Una proposta importante è aumentare nella classe medica la cultura della “priorità” all’intervento riabilitativo, valutandone precisamente il grado di necessità – non solo in termini di recupero motorio ma soprattutto in termini di rischio residuo di ulteriore instabilizzazione clinica ed eventi cardiovascolari successivi – in modo che venga irrinunciabilmente assicurato. In questo modo il cardiologo riabilitatore (insieme al fondamentale team di infermieri, fisioterapisti, dietisti, psicologi) potrà veramente effettuare un progetto di cura rispondente ai bisogni reali della Persona. Questo contesto altamente specializzato e collocato nel mondo della “scienza cardiologica” rappresenta, inoltre, la migliore soluzione per la prescrizione critica e la gestione mirata delle nuove terapie (spesso ad alto costo) oggi disponibili per il paziente cardiopatico, come ad esempio i più avanzati trattamenti di modulazione genica per la riduzione del colesterolo o le terapie antiscompenso. Non da ultimo, per sfruttare pienamente le potenzialità della Cardiologia Riabilitativa, è necessario promuovere una legislazione e una regolamentazione adeguate alle attività di riabilitazione da remoto (teleriabilitazione), non solo come “semplice” ampliamento dell’offerta, ma anche come garanzia di continuità delle cure nel lungo periodo, e ausilio ai servizi per la cronicità.
La telemedicina è, appunto, al centro delle strategie del PNRR.

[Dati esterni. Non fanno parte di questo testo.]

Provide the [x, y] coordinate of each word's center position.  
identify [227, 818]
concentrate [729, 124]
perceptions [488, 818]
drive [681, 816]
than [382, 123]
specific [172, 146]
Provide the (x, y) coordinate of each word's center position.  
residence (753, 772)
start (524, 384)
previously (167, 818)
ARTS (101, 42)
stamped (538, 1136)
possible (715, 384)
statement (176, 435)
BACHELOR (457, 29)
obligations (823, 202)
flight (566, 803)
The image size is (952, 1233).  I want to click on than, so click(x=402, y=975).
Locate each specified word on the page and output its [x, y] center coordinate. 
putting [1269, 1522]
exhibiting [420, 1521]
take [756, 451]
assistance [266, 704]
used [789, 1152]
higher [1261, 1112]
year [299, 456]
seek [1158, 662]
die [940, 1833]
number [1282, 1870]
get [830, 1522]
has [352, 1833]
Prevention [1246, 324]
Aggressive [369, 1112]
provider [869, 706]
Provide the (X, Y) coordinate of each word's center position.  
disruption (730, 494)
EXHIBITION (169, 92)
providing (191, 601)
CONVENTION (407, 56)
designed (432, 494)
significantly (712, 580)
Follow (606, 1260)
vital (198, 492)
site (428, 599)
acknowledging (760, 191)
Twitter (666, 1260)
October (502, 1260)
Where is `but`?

Con l’elaborazione del Piano di Ripresa e Resilienza si è assistito a un grande impulso per la realizzazione di percorsi di telemedicina, e attualmente è stata effettuata una profonda riflessione su cosa si intende precisamente per “televisita”, “teleconsulto”, “teleassistenza”, “telemonitoraggio”, “telecontrollo”, e via dicendo. Anche il termine “teleriabilitazione” è stato oggetto di messa a punto, e come ITACARE-P auspichiamo una precisa delineazione della “teleriabilitazione cardiologica”. In questo contesto vi sono molte questioni ancora aperte, come ad esempio: i criteri di referral e, soprattutto, di priorità all’avvio di un percorso riabilitativo da remoto; le caratteristiche strutturali e di performance dei centri erogatori; la dotazione tecnologica necessaria, già in proiezione della futura introduzione sul mercato di vere e proprie “terapie digitali”, ovvero sistemi esperti in grado di modulare ed erogare direttamente alcune modalità di intervento; gli standard di risultato e i criteri di rimborsabilità da parte del Sistema Sanitario Nazionale. E su questo ultimo punto mi vorrei soffermare.
Prego.
E’ una questione particolarmente delicata: non sarebbe infatti auspicabile una corsa alla semplice “minimizzazione dei costi” delle prestazioni di teleriabilitazione cardiologica, in quanto potenzialmente limitante la possibilità di erogare veramente tutti i componenti necessari al paziente cardiopatico (la sorveglianza specialistica, il training individuale da eseguire anche in una sicura modalità asincrona, il supporto psicologico e nutrizionale) e di coinvolgere attivamente tutti i professionisti sanitari che compongono il team multidisciplinare. Promuovere la cultura della teleriabilitazione cardiologica in questo senso non vuole dire creare un semplice intervento “light”, fruibile con comodità dal paziente al proprio domicilio e quindi a basso costo, ma predisporre e governare un’offerta di cure professionale, omnicomprensiva, tecnologicamente avanzata, fruibile da parte di tutti e soprattutto veramente garante di un miglioramento della qualità di vita e della prognosi a distanza.